Ni "remon", ni "lemon", se dice: limón. Una humorada muy buena para la salud por su alto contenido de vitamina C.
3
—¿Hay algo especial en el limón?
—¿Cómo? —Akane levantó la cabeza y dejó el lápiz sobre el cuaderno.
Su hermana Nabiki estaba de pie en el umbral de su habitación, con un hombro apoyado en el marco de la puerta.
—Digo, si hay algo especial con el limón —repitió la chica—. Últimamente han salido con Kasumi y traen puros limones de la compra. Luego se encierran en la cocina a hacer Kami-sama sabrá qué.
Nabiki se enderezó con ambas manos en la cintura.
—Confiesa de una vez lo que ocurre, Akane.
—No entiendo de qué me hablas —replicó Akane, y fingió seguir estudiando, aunque no veía las letras del libro que supuestamente estaba leyendo. Su mente se encontraba lejos de allí, no escuchaba lo que Nabiki continuaba diciendo.
…
(De las lecciones de cocina de Kasumi)
Debes tomarlo con delicadeza y tratarlo con mucho cariño, Akane. Eso es; baja el cuchillo despacio, por favor, no queremos accidentes. Observa ese delicioso y maduro limón, con tanto jugo para aprovechar, con tanto para entregar… ¡No, no! Despacio, siempre despacio, esta es la mejor parte de todo el proceso, no hay que malgastar los limones así como así, tú los tienes en la mesa todos los días, pero no siempre será así, por lo que, cuando hay un limón, debes deleitarte con él. Colócalo despacio en el exprimidor, déjame enseñarte cómo… ahora estás preparada para comenzar, pero hazlo despacio, no empieces con toda la fuerza desde el principio o te cansarás, y luego te dolerá, además. Sé de lo que te hablo.

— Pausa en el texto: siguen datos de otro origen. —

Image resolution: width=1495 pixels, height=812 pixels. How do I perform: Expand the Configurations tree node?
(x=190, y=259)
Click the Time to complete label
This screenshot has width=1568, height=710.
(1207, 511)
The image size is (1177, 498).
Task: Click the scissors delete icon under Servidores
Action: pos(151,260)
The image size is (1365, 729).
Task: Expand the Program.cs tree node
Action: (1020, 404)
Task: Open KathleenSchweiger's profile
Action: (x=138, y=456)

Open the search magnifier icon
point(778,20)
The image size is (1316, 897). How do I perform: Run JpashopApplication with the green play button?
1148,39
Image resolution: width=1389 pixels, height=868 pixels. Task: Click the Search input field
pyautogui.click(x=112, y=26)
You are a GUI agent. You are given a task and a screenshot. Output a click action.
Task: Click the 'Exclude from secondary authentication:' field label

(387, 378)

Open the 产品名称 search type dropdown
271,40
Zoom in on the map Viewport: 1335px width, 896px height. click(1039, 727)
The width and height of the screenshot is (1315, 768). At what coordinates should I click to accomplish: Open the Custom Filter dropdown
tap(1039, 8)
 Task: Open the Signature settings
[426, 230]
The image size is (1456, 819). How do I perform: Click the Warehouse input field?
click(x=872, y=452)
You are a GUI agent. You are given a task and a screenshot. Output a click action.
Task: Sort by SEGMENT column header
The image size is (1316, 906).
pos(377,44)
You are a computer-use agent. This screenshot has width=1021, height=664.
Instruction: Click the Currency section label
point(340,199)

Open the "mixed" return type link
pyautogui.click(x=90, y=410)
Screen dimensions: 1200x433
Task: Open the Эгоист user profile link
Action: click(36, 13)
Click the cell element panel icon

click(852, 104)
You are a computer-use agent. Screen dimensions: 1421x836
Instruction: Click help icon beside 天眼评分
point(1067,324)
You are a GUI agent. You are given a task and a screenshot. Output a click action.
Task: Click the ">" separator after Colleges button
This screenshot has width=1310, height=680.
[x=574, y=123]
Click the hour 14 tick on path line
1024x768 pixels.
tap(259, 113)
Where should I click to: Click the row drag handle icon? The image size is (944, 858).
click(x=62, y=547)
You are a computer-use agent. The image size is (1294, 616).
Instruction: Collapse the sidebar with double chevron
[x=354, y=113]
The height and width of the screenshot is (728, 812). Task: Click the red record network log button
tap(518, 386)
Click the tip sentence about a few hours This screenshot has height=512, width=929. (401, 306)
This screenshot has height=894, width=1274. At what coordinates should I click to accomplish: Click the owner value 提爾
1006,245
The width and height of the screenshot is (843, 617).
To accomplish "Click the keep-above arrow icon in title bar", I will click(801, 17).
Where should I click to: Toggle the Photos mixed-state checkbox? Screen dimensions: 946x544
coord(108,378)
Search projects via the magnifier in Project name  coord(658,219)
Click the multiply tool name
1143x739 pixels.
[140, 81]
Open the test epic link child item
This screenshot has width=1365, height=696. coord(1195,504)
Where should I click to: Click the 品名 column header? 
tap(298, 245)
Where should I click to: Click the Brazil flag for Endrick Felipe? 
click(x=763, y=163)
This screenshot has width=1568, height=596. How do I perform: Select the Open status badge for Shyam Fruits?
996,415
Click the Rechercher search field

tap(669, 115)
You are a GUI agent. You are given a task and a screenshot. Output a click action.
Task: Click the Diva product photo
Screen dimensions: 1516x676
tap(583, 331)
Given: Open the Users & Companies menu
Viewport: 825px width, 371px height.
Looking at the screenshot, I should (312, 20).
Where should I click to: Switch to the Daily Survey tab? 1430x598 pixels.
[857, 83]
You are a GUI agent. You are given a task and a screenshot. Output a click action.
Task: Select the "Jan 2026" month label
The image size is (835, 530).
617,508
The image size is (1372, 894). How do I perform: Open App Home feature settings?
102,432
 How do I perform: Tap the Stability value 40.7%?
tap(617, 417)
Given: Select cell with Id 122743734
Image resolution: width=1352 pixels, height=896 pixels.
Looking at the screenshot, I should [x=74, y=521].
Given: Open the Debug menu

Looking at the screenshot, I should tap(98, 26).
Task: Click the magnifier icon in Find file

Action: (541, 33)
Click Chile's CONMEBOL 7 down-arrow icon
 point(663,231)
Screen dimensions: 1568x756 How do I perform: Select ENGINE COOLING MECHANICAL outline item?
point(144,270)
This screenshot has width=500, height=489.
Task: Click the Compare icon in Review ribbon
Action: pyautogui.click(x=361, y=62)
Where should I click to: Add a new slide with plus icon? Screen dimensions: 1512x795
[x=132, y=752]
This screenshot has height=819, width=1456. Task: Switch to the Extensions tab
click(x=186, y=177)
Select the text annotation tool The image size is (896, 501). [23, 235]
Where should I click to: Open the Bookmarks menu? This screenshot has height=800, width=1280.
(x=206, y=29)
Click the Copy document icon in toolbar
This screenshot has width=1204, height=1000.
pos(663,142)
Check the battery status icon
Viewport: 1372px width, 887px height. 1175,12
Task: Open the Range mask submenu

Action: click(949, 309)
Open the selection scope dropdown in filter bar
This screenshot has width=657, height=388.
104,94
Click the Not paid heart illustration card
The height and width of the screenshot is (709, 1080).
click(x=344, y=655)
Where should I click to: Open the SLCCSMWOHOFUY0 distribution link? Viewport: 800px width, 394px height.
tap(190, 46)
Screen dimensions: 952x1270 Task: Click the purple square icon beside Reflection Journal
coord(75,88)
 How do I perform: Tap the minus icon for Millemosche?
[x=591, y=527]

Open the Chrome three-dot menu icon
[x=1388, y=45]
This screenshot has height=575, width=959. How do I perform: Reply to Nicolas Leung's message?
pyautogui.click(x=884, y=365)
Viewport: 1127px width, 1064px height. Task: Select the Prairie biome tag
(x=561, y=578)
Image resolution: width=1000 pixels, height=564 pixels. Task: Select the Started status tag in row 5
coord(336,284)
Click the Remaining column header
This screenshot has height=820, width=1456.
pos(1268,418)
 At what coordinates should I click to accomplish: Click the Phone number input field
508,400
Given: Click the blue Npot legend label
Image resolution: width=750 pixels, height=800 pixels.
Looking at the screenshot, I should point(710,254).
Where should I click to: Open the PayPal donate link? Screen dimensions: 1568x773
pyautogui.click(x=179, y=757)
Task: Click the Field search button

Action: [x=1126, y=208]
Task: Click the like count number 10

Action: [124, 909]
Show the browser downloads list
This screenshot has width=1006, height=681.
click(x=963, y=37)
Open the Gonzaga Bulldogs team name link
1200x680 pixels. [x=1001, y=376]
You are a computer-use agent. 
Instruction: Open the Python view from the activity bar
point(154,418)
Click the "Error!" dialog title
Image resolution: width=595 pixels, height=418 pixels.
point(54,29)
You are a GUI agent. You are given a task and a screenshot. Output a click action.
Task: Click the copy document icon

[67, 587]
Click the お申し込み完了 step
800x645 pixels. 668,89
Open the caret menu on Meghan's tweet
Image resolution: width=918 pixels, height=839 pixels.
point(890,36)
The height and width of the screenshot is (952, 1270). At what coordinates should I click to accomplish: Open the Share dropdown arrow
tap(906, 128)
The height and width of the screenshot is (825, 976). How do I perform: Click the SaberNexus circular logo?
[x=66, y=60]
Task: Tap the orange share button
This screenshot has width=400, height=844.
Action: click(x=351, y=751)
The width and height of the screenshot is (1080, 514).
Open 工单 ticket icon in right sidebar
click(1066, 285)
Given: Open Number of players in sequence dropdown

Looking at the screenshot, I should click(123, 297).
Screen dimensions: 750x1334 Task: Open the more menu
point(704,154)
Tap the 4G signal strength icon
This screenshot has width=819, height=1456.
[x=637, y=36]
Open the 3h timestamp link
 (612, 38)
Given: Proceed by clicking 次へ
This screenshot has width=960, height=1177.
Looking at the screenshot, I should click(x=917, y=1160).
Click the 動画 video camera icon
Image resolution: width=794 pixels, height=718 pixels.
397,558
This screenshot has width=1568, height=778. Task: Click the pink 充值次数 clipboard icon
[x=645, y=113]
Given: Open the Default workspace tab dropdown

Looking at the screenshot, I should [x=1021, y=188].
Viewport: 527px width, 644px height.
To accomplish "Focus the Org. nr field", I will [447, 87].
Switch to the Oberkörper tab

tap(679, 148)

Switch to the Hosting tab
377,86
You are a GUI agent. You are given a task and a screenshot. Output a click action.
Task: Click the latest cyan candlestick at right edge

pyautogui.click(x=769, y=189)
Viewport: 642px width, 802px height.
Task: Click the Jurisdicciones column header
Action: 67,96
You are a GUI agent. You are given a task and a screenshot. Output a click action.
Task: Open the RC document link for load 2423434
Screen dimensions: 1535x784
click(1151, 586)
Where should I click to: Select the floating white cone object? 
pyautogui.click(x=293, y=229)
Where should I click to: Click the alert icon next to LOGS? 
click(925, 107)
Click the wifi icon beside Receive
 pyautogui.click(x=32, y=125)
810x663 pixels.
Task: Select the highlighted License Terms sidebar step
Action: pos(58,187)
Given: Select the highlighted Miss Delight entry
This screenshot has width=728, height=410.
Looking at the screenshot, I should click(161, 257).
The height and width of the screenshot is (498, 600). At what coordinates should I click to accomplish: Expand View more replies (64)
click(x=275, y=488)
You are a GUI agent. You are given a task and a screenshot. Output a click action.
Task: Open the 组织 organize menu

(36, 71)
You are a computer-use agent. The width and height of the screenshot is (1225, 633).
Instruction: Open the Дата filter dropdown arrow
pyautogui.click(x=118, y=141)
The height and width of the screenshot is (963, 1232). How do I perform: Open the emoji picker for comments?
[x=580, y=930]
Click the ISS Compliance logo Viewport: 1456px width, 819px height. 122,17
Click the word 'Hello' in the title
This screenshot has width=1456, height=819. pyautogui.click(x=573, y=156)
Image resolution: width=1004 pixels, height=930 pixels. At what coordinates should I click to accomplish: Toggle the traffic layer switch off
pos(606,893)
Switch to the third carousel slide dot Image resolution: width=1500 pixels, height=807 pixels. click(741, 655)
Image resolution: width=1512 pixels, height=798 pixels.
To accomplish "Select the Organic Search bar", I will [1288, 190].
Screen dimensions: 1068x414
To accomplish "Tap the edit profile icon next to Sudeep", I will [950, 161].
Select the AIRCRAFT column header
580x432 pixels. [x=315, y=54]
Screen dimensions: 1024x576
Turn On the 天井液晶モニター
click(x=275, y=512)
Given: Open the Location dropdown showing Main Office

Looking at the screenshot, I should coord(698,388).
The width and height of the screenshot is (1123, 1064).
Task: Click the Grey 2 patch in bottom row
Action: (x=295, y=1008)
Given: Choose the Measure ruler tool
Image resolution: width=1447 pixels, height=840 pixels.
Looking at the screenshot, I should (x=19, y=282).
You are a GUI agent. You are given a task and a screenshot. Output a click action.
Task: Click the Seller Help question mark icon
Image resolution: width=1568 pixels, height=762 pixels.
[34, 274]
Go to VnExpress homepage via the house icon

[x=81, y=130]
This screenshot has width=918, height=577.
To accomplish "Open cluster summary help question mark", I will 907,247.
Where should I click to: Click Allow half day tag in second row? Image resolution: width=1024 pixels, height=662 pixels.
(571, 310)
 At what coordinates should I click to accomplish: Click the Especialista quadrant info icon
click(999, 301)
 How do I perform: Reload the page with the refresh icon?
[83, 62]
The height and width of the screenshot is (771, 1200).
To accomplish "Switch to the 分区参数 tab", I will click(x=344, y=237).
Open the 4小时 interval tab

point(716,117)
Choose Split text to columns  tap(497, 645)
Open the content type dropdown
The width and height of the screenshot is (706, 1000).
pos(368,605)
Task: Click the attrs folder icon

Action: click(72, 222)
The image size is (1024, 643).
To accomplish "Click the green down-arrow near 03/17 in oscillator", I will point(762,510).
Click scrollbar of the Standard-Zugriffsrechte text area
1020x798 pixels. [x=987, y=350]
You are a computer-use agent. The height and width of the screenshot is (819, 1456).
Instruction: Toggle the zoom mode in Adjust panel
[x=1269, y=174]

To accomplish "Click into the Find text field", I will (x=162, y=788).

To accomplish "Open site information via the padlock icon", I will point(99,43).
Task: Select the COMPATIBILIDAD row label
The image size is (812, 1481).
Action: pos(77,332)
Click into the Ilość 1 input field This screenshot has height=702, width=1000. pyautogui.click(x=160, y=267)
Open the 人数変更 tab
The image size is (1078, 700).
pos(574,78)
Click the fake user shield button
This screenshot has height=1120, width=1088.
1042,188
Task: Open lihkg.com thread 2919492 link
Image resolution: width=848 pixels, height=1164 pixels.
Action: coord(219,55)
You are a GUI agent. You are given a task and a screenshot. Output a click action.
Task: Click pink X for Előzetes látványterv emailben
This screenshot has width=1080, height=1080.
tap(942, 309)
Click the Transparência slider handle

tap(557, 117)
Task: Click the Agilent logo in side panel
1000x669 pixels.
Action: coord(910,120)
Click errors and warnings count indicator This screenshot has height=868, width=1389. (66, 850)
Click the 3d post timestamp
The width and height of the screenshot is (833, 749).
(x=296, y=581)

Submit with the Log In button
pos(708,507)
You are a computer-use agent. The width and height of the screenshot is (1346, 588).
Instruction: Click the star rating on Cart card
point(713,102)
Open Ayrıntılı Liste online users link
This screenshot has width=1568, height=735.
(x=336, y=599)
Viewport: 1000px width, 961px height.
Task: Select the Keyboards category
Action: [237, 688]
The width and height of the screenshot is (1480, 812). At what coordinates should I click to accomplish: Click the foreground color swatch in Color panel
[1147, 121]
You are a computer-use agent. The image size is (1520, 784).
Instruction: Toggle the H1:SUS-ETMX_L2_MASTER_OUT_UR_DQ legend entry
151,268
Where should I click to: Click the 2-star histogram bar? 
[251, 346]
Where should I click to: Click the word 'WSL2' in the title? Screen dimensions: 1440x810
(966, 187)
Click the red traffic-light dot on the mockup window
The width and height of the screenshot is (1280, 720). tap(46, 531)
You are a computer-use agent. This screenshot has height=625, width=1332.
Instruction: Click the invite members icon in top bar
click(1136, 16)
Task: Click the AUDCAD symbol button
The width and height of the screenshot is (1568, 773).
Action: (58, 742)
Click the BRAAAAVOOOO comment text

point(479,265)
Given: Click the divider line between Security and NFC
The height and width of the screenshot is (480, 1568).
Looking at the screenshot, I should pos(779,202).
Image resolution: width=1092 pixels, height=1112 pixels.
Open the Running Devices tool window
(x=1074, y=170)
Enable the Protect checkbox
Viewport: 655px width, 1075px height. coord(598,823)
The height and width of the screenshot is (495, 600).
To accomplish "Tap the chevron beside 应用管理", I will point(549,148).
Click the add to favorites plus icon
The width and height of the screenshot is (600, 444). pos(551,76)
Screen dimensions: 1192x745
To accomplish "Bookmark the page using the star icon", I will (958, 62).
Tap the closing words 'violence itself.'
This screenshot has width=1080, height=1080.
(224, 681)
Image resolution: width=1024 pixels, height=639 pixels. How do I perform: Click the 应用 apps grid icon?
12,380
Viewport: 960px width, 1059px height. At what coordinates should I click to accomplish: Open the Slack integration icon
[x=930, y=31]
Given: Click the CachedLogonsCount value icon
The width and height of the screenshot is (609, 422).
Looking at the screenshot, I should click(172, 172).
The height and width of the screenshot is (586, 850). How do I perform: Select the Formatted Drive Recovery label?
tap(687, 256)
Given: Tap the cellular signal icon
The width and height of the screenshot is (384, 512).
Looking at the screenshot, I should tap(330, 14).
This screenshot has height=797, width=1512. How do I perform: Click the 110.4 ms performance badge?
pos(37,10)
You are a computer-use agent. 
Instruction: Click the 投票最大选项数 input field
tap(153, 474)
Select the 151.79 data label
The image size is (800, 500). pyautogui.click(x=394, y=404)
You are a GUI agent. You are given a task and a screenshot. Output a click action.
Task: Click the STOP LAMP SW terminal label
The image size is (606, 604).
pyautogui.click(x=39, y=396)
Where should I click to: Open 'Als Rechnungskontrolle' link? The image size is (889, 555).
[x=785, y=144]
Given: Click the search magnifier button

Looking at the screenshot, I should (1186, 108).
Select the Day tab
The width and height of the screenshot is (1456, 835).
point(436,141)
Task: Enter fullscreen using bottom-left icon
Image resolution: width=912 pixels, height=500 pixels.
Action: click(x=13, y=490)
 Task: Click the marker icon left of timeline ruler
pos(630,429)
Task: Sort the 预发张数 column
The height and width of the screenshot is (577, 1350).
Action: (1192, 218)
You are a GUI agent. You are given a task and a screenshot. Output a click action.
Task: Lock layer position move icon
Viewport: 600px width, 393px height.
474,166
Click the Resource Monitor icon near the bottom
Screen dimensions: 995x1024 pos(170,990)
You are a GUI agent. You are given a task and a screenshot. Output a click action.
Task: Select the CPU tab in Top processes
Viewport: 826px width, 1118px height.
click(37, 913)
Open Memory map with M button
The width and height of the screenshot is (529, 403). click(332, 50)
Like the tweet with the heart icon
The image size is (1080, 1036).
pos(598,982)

Ahora hazlo cada vez con un poco más de fuerza, muévelo a un lado y a otro, eso es, muy bien. ¡Vaya!, para ser tu primera vez lo haces como toda una experta. Estoy sorprendida, hermanita. Creo que ya estás lista para el siguiente, pon otro limón, no pierdas el ritmo, recuerda que lo importante es el movimiento de la muñeca, aprovecha su potencial. Eres sensacional, Akane, te lo dije, privarse un poco de las cosas por un tiempo hace que las aprecies en su justa medida y las recibas luego con más agradecimiento y placer. Esta será la mejor limonada de tu vida, Akane. ¡Limones, limones, limones! ¿No te parecen fantásticos? Sin abusar nunca, pero cuando sean necesarios es mejor sacarles hasta la última gota. Sí, sí, con más fuerza. ¡Oh!, cuánto calor hace, ¿no crees? Bueno, hablar de los limones y el arte de sacar todo su provecho siempre me pone así. Los limones son mis favoritos, Akane, qué lástima que tantas personas los traten con tan poco respeto y falta de imaginación, ¡con todo lo que se puede hacer con ellos!
…
La chica dio un respingo, como despertando de un sueño.
—¿Qué? ¿Ahora qué pasa, Nabiki? Déjame estudiar.
—Lo averiguaré —sentenció la otra con una mirada afilada y brillante—. Averiguaré qué es lo que están tramando, ya lo verás.
Nabiki se fue del cuarto y Akane chasqueó la lengua, encogiéndose de hombros después. Entonces recordó otra cosa. «Los limones siempre atraen a todos, Akane» había dicho Kasumi con aire de sabiduría, y ella no había entendido qué quería decir con eso, pero ahora comenzaba a comprenderlo.